Significant advances in breeding, molecular genetics, and genomic technologies offer an opportunity to build upon the existing plant biology knowledgebase to enable confident prediction and manipulation of the biological function of plant genomes for bioenergy resources. This year, the pro-gram seeks to enhance these genetic and genomic resources by supporting research to investigate potential challenges likely to be encountered with increasing acreage devoted to bioenergy feedstocks, specifically the molecular mechanisms underlying plant resistance and tolerance to pathogens, as well as a new request for research on non-food oilseed feedstock crops. This knowledge will be used to accelerate breeding of improved dedicated bioenergy feedstocks. Areas of interest include:
- Genomics-based research to identify and function-ally characterize plant genes/alleles influencing plant response to pathogens, with a long-term focus on crop improvement;
- Genomics-based research to identify and functionally characterize plant genes/alleles influencing agronomic, yield, and quality traits of non-food oilseed crops.

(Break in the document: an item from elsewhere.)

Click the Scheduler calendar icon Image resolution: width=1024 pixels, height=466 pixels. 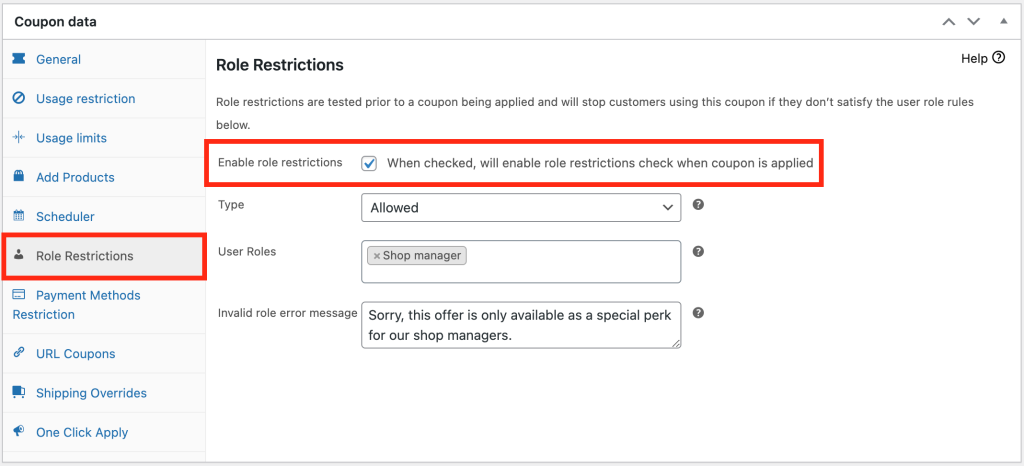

Project investigators are characterizing the genes, proteins, and molecular interactions that influence plant response to pathogens and that enhance oil yields and oil quality, with a focus on the development of new cultivars of regionally adapted, high-yielding energy feedstocks. The long-term goal is to develop a clearer understanding of the key genes and processes responsible for superior feedstock plant performance with minimal impacts on the surrounding ecological landscape.